Tutto dipende dal tipo di carboidrati che si consumano. Ci sono 2 tipi principali di carboidrati e sono carboidrati semplici (zuccheri) e carboidrati complessi (polisaccaridi) .
A causa delle loro strutture, gli zuccheri vengono metabolizzati più rapidamente nel corpo rispetto ai carboidrati complessi. Pertanto, gli zuccheri si trasformano più rapidamente in glucosio per l'uso energetico, da cui il termine “scarica di zuccheri” dall'accumulo di energia nell'organismo. Qualsiasi glucosio non utilizzato finisce come grasso e viene immagazzinato nelle riserve di grasso del corpo.

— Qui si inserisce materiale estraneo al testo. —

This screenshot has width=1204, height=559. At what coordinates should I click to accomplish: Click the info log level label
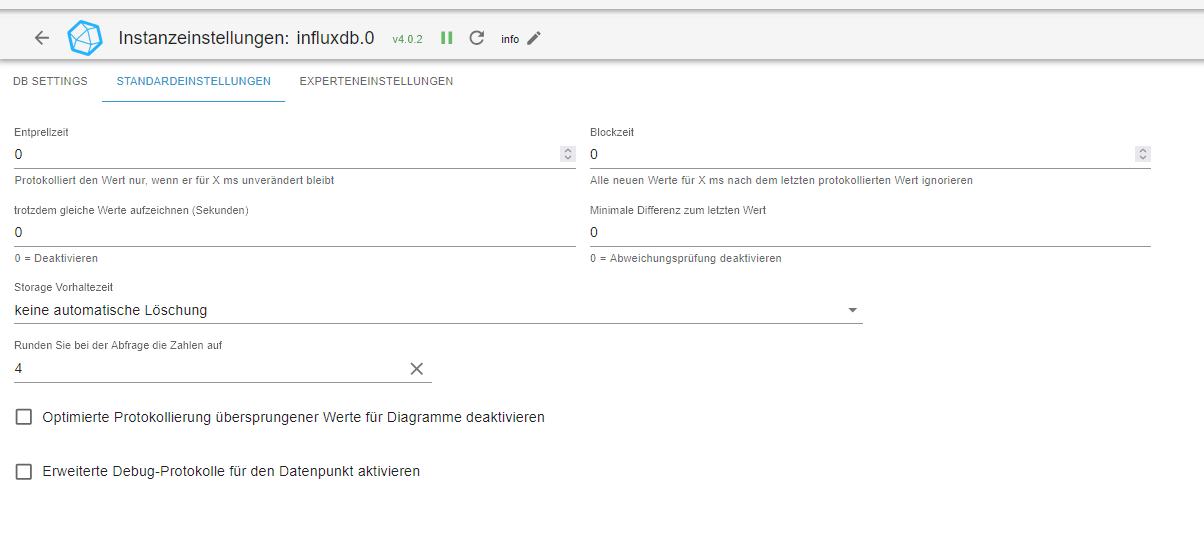coord(510,39)
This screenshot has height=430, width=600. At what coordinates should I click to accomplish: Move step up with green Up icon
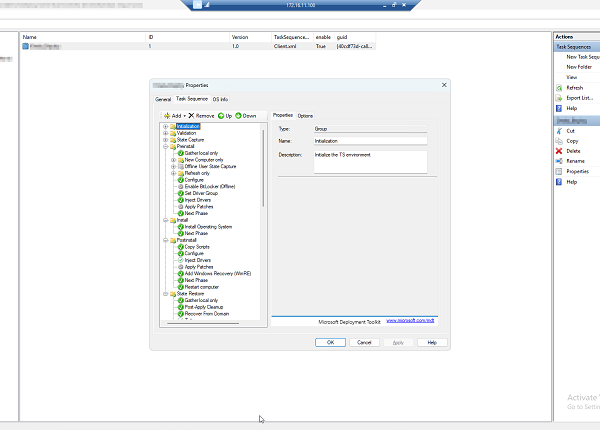221,116
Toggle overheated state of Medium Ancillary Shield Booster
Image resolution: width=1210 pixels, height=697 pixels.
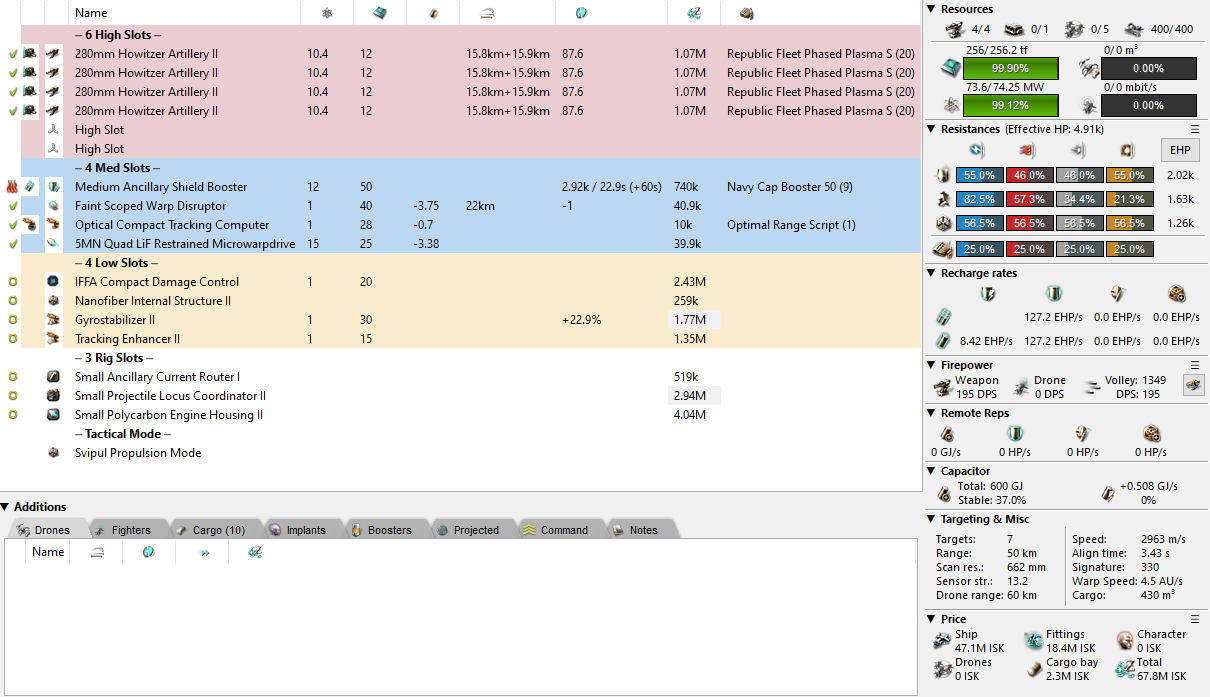[12, 187]
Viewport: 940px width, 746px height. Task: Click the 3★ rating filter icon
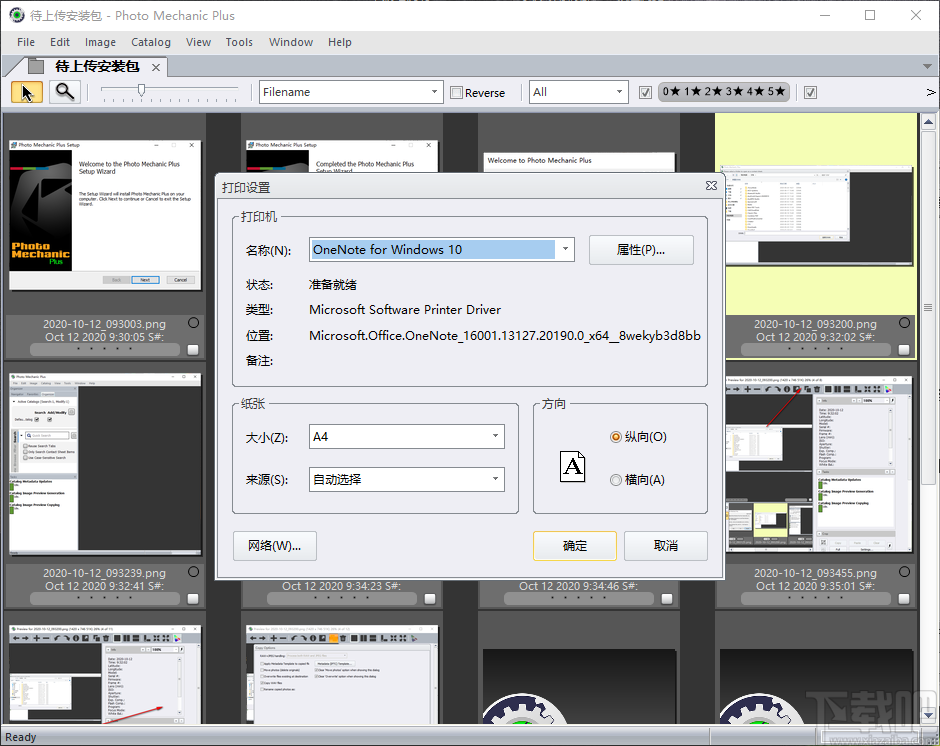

Gli zuccheri si trovano in una varietà di fonti alimentari naturali, tra cui frutta, verdura e latte, e danno agli alimenti un sapore dolce.
Gli zuccheri possono essere classificati come zuccheri singoli (monosaccaridi), che includono glucosio, fruttosio e galattosio, o zuccheri doppi (disaccaridi), che includono saccarosio (zucchero da tavola), lattosio e maltosio.
Ciò che rende diversi i carboidrati complessi è il fatto che si tratta di amidi formati da catene saccaridiche più lunghe, il che significa che impiegano più tempo a rompersi.
Chimicamente, essi comprendono di solito tre o più zuccheri collegati.
Quando i dietisti e i nutrizionisti consigliano di avere carboidrati complessi, tuttavia, si riferiscono di solito ad alimenti integrali e a verdure amidacee che sono più lentamente assorbite rispetto ai carboidrati raffinati.
Amidi e fecole integrali comprendono il grano e il chicco di grano che forniscono la maggior parte delle fibre e delle sostanze nutritive che si trovano negli alimenti amidacei.
Quando si tratta di raccogliere alimenti amidacei, come riso, pane e qualsiasi altro prodotto a base di farina, è meglio optare per le versioni integrali di questi prodotti.
Non dovremmo però fare troppo affidamento sui carboidrati. Mentre gli alimenti integrali hanno un impatto sui livelli di glucosio nel sangue più lento rispetto ad altre forme di carboidrati, livelli più alti di carboidrati possono comunque aumentare i livelli di zucchero nel sangue in modo sostanziale. Quindi, pur mirando ai carboidrati complessi piuttosto che ai carboidrati semplici, è comunque necessario mantenere entro i limiti dell'apporto calorico giornaliero raccomandato e del rapporto tra carboidrati e altri nutrienti come le vitamine e le fibre.